1. A raw material quantitative mixing device, comprising a drive wheel (3) and a raw material frame (6), characterized in that, The raw material frame (6) is provided with a pusher assembly (8) for assisting quantitative feeding. The pusher assembly (8) includes an internal gear (801), a threaded rod (802) and a pusher plate (803). One end of the internal gear (801) is equipped with a threaded rod (802), and the outer surface of one end of the threaded rod (802) is threaded with a pusher plate (803). The drive wheel (3) is meshed on the bottom outer surface of the internal gear (801). A mixing tank (5) is provided below the raw material frame (6), and an adjustment assembly (9) for regulating quantitative feeding and mixing is installed on one side of the mixing tank (5). The adjustment assembly (9) includes a base plate (901), an electric push rod (902) and a slide rail (903). The slide rail (903) is opened inside the base plate (901), and an electric push rod (902) is provided on the outer surface of one side of the base plate (901). A gear plate (4) is provided at the bottom of the drive wheel (3).

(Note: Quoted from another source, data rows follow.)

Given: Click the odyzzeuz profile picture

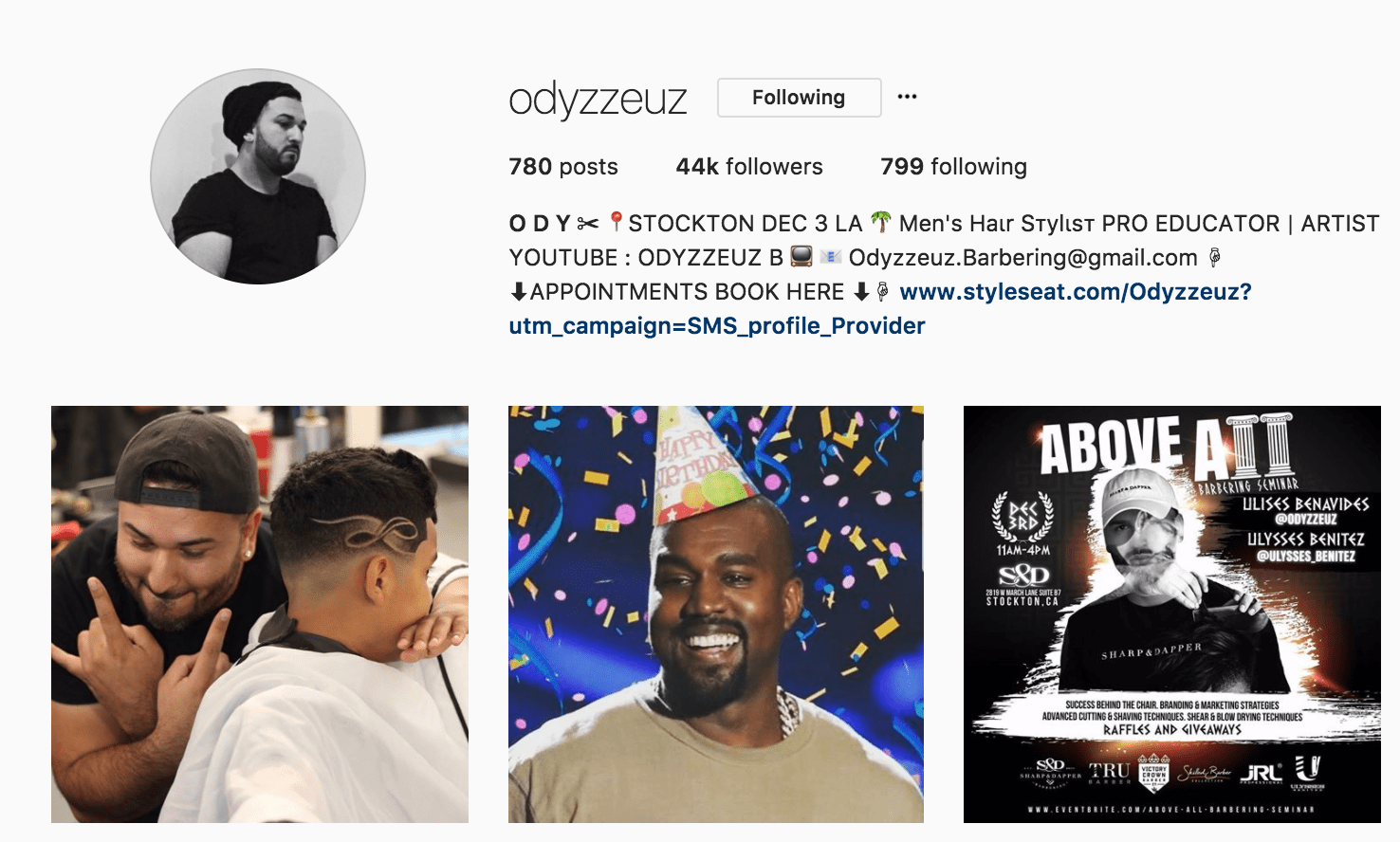Looking at the screenshot, I should [258, 176].
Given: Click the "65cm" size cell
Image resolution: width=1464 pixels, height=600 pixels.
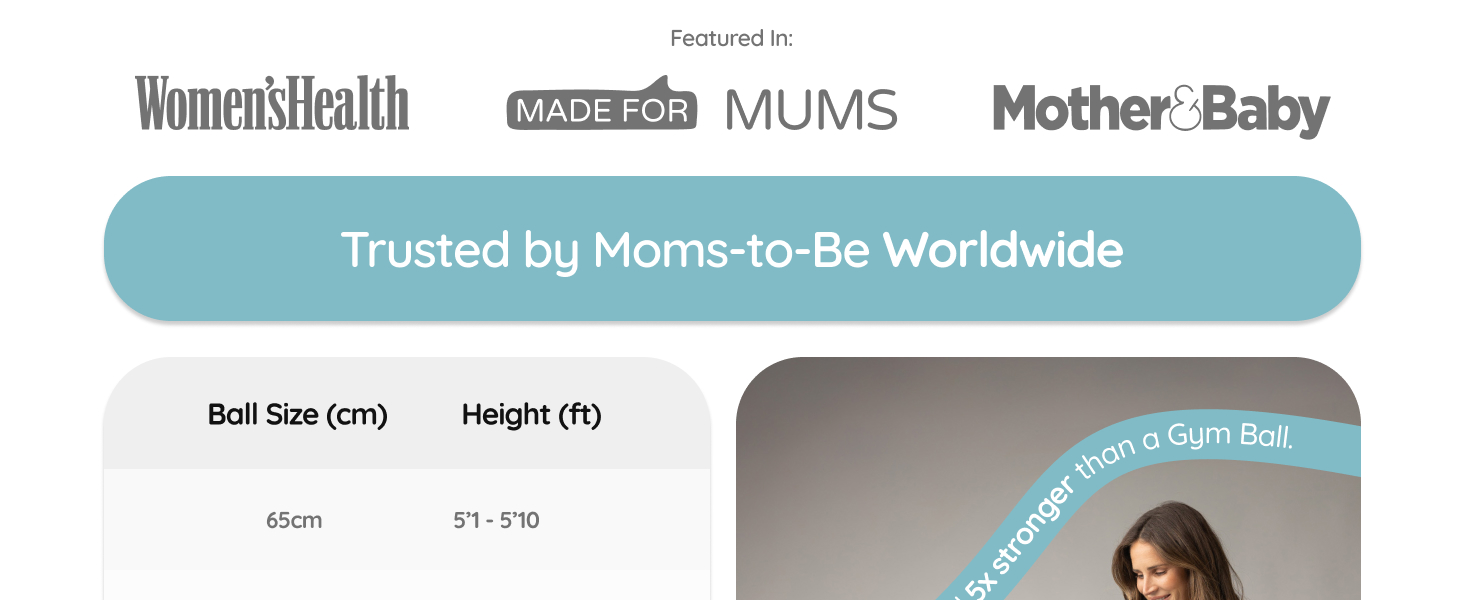Looking at the screenshot, I should click(x=294, y=520).
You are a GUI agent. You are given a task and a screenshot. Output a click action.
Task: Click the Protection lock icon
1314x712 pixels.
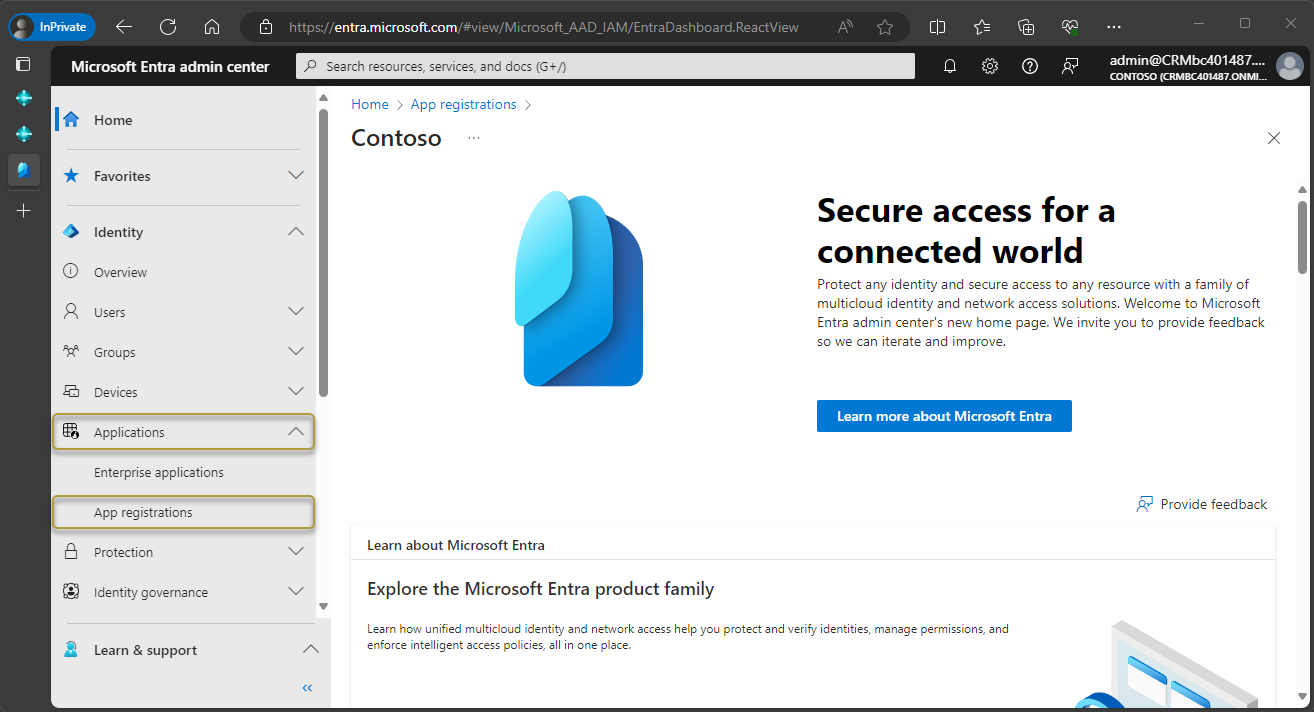coord(71,551)
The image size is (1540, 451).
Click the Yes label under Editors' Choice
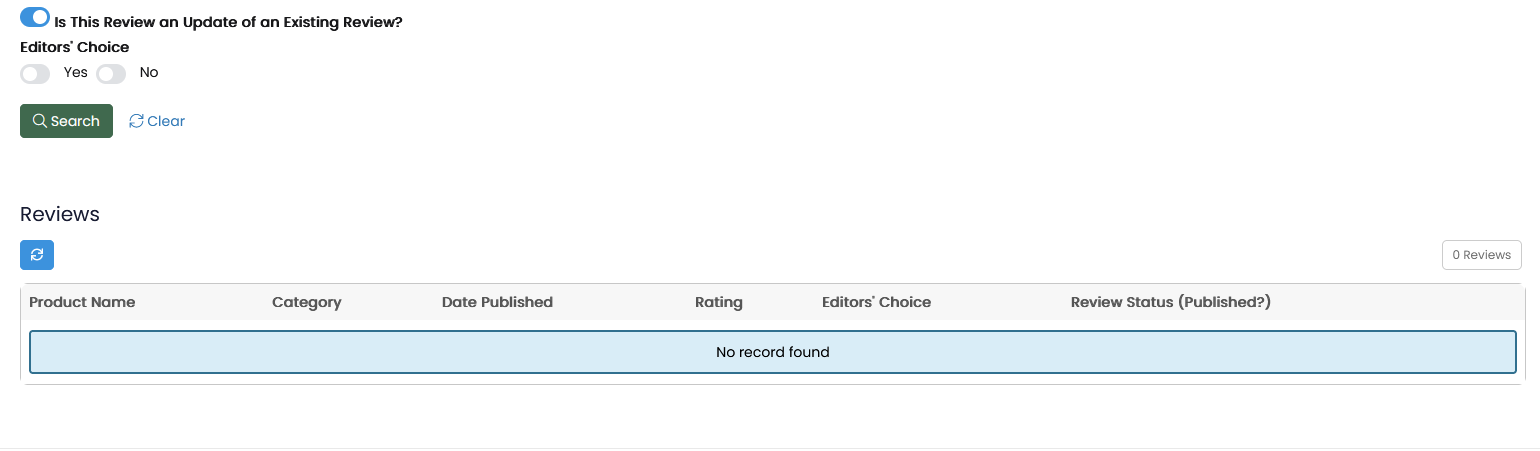point(76,72)
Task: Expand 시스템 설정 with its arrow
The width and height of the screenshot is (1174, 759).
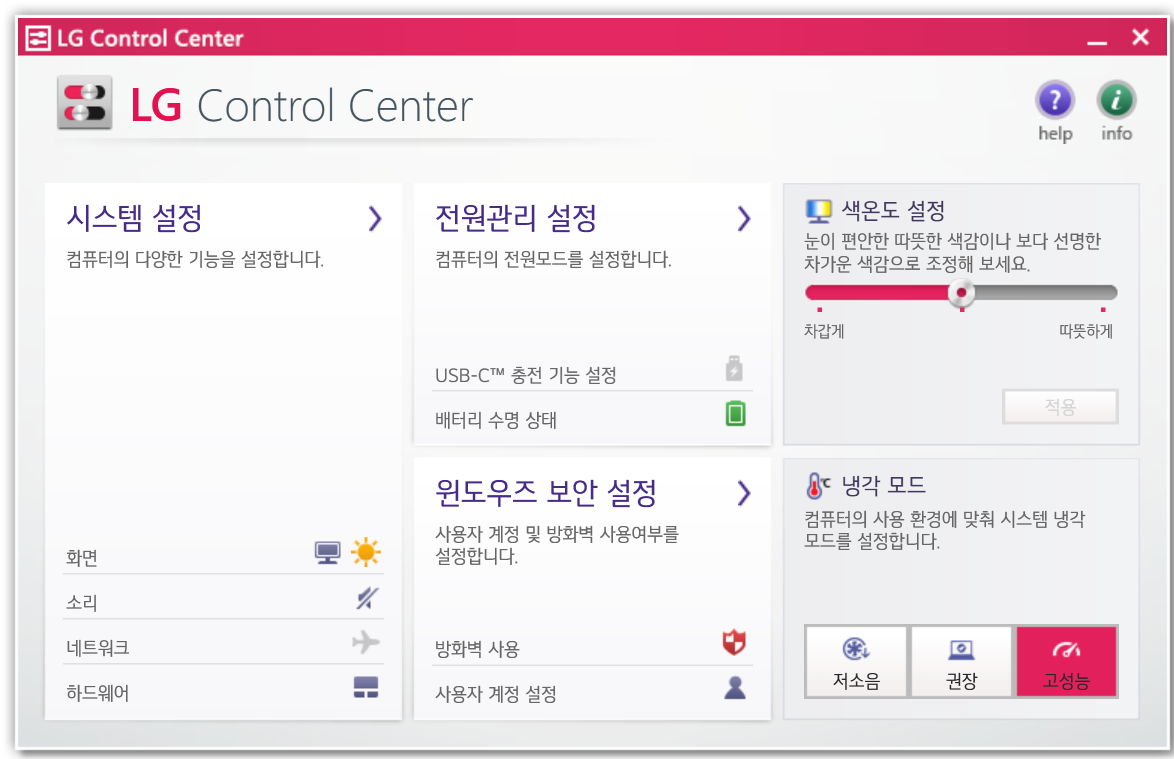Action: tap(375, 219)
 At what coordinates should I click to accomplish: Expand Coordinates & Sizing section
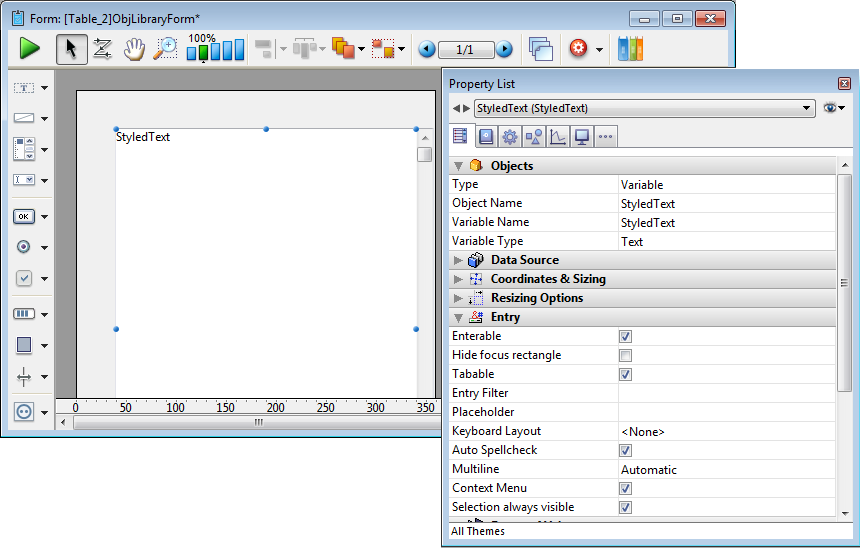pyautogui.click(x=459, y=279)

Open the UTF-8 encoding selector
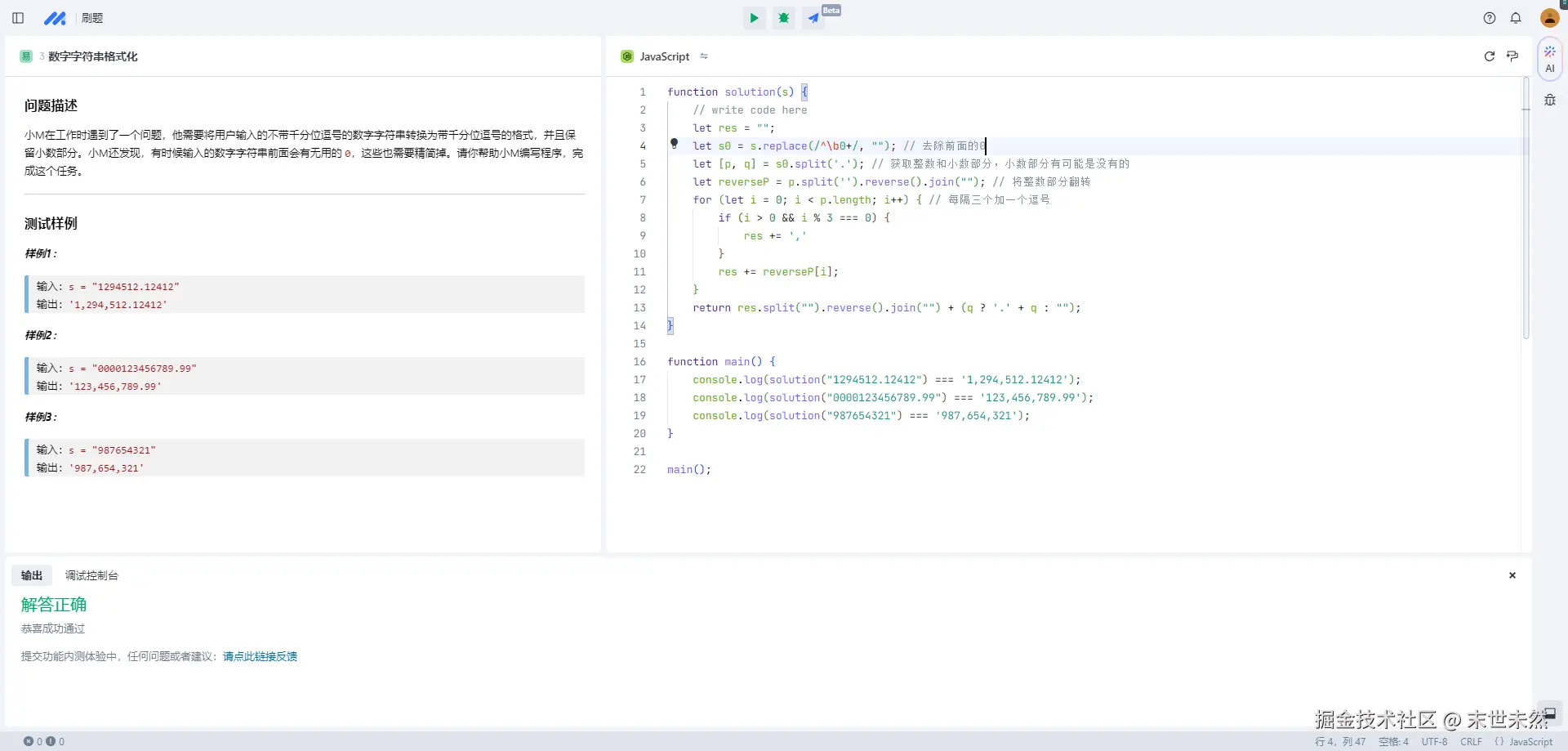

2. The raw material quantitative mixing device according to claim 1, characterized in that, The output end of the electric push rod (902) is equipped with a connecting frame (7), and a raw material frame (6) is fixedly provided at the end of the connecting frame (7).

3. The raw material quantitative mixing device according to claim 2, characterized in that, The raw material frame (6) is arranged in a ring around the center of the toothed disc (4), and a drive wheel (3) is meshed on one side of the outer surface of the toothed disc (4).

4. The raw material quantitative mixing device according to claim 3, characterized in that, The drive wheel (3) is connected to a drive shaft (2) on one side, and a servo motor (1) is provided at the end of the drive shaft (2).

5. The raw material quantitative mixing device according to claim 1, characterized in that, A stirring rod (12) is installed on the inner side of the toothed disc (4), and the stirring rod (12) is distributed in a ring about the center of the toothed disc (4).

6. The raw material quantitative mixing device according to claim 5, characterized in that, The stirring rod (12) has an "L" shaped structure, and there are three sets of stirring rods (12). A raw material frame (6) is provided on the top of the stirring rod (12).

7. The raw material quantitative mixing device according to claim 1, characterized in that, The bottom of the toothed disc (4) is slidably disposed inside the slide rail (903), and the slide rail (903) has an arc-shaped structure.

8. The raw material quantitative mixing device according to claim 1, characterized in that, The bottom of the raw material frame (6) is provided with a hydraulic rod (10), and the bottom of the hydraulic rod (10) is equipped with a base (11).